There was this African farmer. A grand father. His son came home with his grandson who happens to be in primary one.
They all went to the farm and the Grand farther wanted to show his grandson his farming skills. He was not wearing any shirt and what he had on his waist was actually an old fashioned string undies which you tied the end of the string to the back at the waistline. The grand father optioned to loose it. He turned his back on Junior and was farming. Junior was amazed and shocked as he saw a huge black chisel facing down with a twim stone like object attahed between his grandfather's legs. After staring for a long time Junior concluded it must be a bat.
He screamed to alert his grandfather. the grand father turned and the following conversation ensued.
Grandfather. "What was that junior"
Junior. "I saw a bat"
GrandFather. "Where is the bat"
Junior. "It has gone past like this. (pointing and turning his hands behind the oldman.

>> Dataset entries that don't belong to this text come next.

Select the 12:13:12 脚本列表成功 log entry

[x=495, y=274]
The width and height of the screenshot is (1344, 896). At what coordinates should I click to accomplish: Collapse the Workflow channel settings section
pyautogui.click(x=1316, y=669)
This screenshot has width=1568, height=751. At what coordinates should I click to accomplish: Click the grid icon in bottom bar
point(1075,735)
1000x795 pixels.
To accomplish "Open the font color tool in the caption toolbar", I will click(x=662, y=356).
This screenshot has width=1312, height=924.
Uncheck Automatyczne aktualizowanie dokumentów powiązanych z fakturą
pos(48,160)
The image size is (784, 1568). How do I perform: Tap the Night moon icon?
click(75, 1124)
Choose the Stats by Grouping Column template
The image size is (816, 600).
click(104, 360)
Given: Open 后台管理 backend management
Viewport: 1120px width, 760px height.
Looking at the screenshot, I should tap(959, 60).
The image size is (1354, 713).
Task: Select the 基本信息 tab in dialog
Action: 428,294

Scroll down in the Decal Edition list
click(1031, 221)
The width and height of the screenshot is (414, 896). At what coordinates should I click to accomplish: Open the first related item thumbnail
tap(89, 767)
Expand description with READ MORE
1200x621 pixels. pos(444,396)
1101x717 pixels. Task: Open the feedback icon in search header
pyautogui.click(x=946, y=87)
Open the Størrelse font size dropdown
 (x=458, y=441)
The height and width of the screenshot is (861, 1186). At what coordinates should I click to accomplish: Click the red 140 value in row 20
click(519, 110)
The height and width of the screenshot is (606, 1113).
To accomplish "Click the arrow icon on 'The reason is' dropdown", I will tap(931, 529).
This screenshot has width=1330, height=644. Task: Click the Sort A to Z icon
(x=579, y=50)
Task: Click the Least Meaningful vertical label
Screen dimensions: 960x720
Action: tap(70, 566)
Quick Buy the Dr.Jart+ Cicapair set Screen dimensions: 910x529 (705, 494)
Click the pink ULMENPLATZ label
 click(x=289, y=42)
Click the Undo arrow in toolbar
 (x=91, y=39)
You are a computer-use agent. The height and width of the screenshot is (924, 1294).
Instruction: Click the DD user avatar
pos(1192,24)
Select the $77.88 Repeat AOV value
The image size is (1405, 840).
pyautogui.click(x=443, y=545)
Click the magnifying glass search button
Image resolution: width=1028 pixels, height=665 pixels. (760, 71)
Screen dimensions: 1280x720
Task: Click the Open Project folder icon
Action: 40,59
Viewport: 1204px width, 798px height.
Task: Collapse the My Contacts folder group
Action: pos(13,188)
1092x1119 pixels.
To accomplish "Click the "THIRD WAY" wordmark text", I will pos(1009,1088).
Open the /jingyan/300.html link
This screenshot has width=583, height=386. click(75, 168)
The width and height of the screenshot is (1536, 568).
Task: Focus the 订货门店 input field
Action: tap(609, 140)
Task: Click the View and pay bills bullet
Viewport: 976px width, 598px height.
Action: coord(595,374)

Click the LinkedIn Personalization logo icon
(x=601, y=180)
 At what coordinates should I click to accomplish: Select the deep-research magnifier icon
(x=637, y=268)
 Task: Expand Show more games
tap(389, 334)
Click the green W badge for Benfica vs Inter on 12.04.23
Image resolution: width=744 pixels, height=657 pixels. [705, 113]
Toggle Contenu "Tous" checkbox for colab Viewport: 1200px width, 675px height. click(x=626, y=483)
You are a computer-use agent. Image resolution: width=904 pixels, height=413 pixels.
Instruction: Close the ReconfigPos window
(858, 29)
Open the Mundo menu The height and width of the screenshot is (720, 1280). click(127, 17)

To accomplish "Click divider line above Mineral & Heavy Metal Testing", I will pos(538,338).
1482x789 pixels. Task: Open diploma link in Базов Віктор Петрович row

The grandfather shrugged and continued his farming. It was when Junior screamed again that the Grandfather decided it must be the withches in his village that are trying to kill his grandson out of jealousy. He instructed Junior to use the sharp cutlass he brought to the farm to slice the bat into two if possible.
Junior shouted for the third time and without raising his head and turning back the Grand father instructed Junior to slice the bat into two. And Junior sliced the old man's genitals into two. Guess what happens next.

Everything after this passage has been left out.